Genetic and Epigenetic Regulation of Pulmonary Function

To identify the genetic background to lung function decline with age, several thousands of people have participated in various gene association studies [11, 12] that aimed to find correlations amongst gene locations, and specific genetic predisposition to senile emphysema as well as a closely associated disease: COPD. The result of such studies finally identified a locus on chromosome 4q31 that was associated with the percent of expected FEV1/FVC (as forced expiratory volume in 1 s [FEV1] and forced vital capacity [FVC]) ratio [11]. The locus was located in an intergenic region upstream of hedgehog interacting protein (HHIP), a hedgehog pathway gene with a known role in development. Additionally, six new genetic loci were identified that appeared to be associated with pulmonary function. These were located on chromosomes 2, 4, 5, 6 and 15 near genes including Tensin1 (TSN1) (2q35), encoding an actin-filament binding protein, four additional genes including Glutathione S-Transferase, C-terminal Domain (GSTCD) (4q24), Human Serotonin Receptor (HTR4) (5q32-33) a serotonin pathway gene, immune function genes Advanced Glycosylation End Product-Specific Receptor (AGER) and Palmitoyl-Protein Thioesterase 2 (PPT2) (6p21), a G-protein coupled receptor GPR126 (6q24.1) as well as Thrombospondin type 1 domain containing 4 gene (THSD4) (15q33) in the thrombospondin gene family [11]. Currently, it is not entirely clear how the elderly will directly benefit from the results of genome wide association studies. Certainly, further work is needed to identify the precise relevance to ageing and potential targets that could prolong pulmonary function.

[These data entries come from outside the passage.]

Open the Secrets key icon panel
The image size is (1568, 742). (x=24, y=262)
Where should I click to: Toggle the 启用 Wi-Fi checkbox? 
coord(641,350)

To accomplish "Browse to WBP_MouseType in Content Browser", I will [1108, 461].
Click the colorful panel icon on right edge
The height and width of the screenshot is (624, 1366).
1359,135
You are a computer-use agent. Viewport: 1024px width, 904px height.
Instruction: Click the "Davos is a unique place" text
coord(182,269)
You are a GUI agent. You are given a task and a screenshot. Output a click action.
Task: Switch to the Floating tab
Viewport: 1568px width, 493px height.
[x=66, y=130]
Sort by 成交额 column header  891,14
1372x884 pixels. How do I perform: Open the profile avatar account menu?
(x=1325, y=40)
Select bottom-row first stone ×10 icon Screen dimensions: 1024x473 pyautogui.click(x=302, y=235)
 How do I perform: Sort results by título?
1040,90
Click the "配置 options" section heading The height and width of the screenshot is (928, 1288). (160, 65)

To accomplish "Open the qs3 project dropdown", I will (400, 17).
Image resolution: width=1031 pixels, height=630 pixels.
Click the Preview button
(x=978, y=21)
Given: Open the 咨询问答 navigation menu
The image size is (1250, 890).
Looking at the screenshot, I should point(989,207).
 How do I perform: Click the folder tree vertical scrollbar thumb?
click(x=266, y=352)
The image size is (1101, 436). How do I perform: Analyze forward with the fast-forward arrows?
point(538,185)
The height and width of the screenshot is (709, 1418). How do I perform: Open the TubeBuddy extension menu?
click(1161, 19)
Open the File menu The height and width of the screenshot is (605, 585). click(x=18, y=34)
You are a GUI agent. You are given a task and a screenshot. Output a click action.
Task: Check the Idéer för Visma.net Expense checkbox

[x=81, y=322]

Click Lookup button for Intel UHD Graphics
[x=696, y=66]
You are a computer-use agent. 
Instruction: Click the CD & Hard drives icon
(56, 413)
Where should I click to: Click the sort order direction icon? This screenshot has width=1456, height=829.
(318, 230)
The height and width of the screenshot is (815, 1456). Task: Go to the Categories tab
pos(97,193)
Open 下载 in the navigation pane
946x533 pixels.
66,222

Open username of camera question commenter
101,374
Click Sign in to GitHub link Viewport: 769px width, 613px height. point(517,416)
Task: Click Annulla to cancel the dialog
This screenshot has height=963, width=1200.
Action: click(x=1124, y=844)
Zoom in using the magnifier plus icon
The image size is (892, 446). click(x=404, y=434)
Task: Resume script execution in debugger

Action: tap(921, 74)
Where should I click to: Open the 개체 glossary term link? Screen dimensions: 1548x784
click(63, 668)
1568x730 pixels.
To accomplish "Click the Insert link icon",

In addition to specific genes, pulmonary senescence is also regulated by heritable modifications in gene expression that is not coded in the DNA sequence itself, but is rather governed by post-translational modifications in histone proteins and DNA. These modifications include chromatin remodeling (histone acetylation, meth- ylation, ubiquitination, phosphorylation, and sumoylation) and DNA methylation. One of the most investigated epigenetic modulators of the ageing process are class I histone deacetylases [13]. Apart from various other cellular functions, for example, histone deacetylase 2 (HDAC2) regulates glucocorticoid function in inhibiting inflammatory responses and protects against DNA damage and cellular senescence as well as premature ageing in response to oxidative stress. Unfortunately, in ageing COPD patients HDAC2 is post-translationally modified by cigarette smoke leading to its reduction via an ubiquitination-proteasome dependent degradation process rendering glucocorticoid containing anti-inflammatory drugs ineffective during their treatment

[14]. Recently, NAD+-dependent deacetylases known as sirtuins (SIRT1-SIRT7) have also been widely investigated for their role in the regulation of the ageing process [15]. The best characterized is SIRT1 and although its function in prolonging lifespan is currently under debate, it has been shown that through deacetylation of many transcriptional factors, SIRT1 modulates key events in ageing [16] including the oxidative stress response, endothelial dysfunction, and inflammation [17, 18]. Whether sirtuins modulate lung function is currently under investigation.

Age-associated alterations in gene expression are also intensively investigated at the level of small “non-coding” micro-RNAs (miRNAs) that post-transcriptionally regulate gene expression. Several miRNAs have already been reported to regulate the expression of SIRT1 including miR-217 [19] in endothelial cells, a downstream target of p53 microRNA, miR34a [20, 21], as well as miR-199a and miR-132 that mediate the regulation of chemokine production [22] or HIF-1a function [23]. Recently, some miRNAs including miR-1, miR-122 and miR-375, miR-21, miR- 206, miR-30a that regulate conserved pathways of ageing, including insulin/IGF signalling (IIS), DAF-12 signalling and mTOR signalling, have been linked to human age-related disorders such as heart-, muscle- and neurodegenerative diseases [24]. Whether they are also involved in pulmonary senescence is currently unknown. The constantly present low level inflammation characteristic of ageing is also regulated by microRNAs e.g. miR-146a and thus could contribute to lung functional decline, this microRNA is also an important regulator of toll-like receptor dependent signalling pathways and therefore epithelial cell dependent immune responses [25].